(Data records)
• • • • •

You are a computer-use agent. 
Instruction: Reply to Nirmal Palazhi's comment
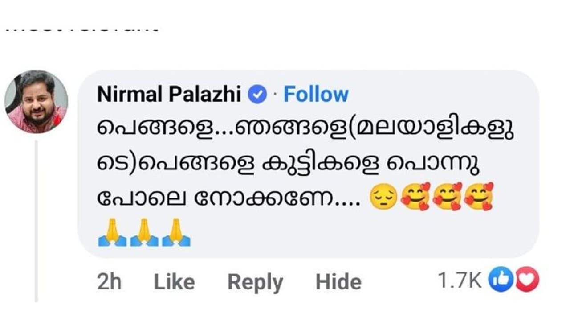(x=255, y=282)
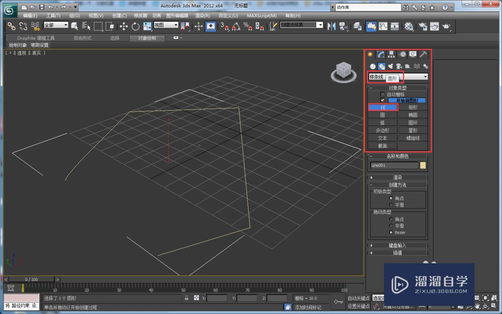Open the 样条线 shape type dropdown
This screenshot has height=314, width=502.
coord(425,77)
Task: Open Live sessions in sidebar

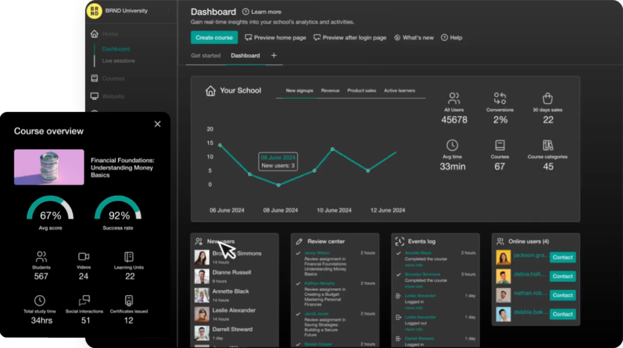Action: (x=118, y=61)
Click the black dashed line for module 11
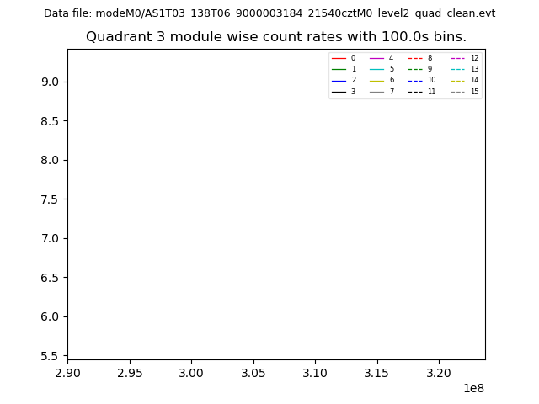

• • • • •

■ What you are asked to do
Turn the items above into a JSON list of strings, one string per line. Skip blank lines and leave the pictures out.

■ Solution for this exercise
[
  "You are a computer-use agent. ",
  "Instruction: Reply to Nirmal Palazhi's comment",
  "(x=255, y=282)",
  "Open the 样条线 shape type dropdown",
  "This screenshot has height=314, width=502.",
  "coord(425,77)",
  "Task: Open Live sessions in sidebar",
  "Action: (x=118, y=61)",
  "Click the black dashed line for module 11"
]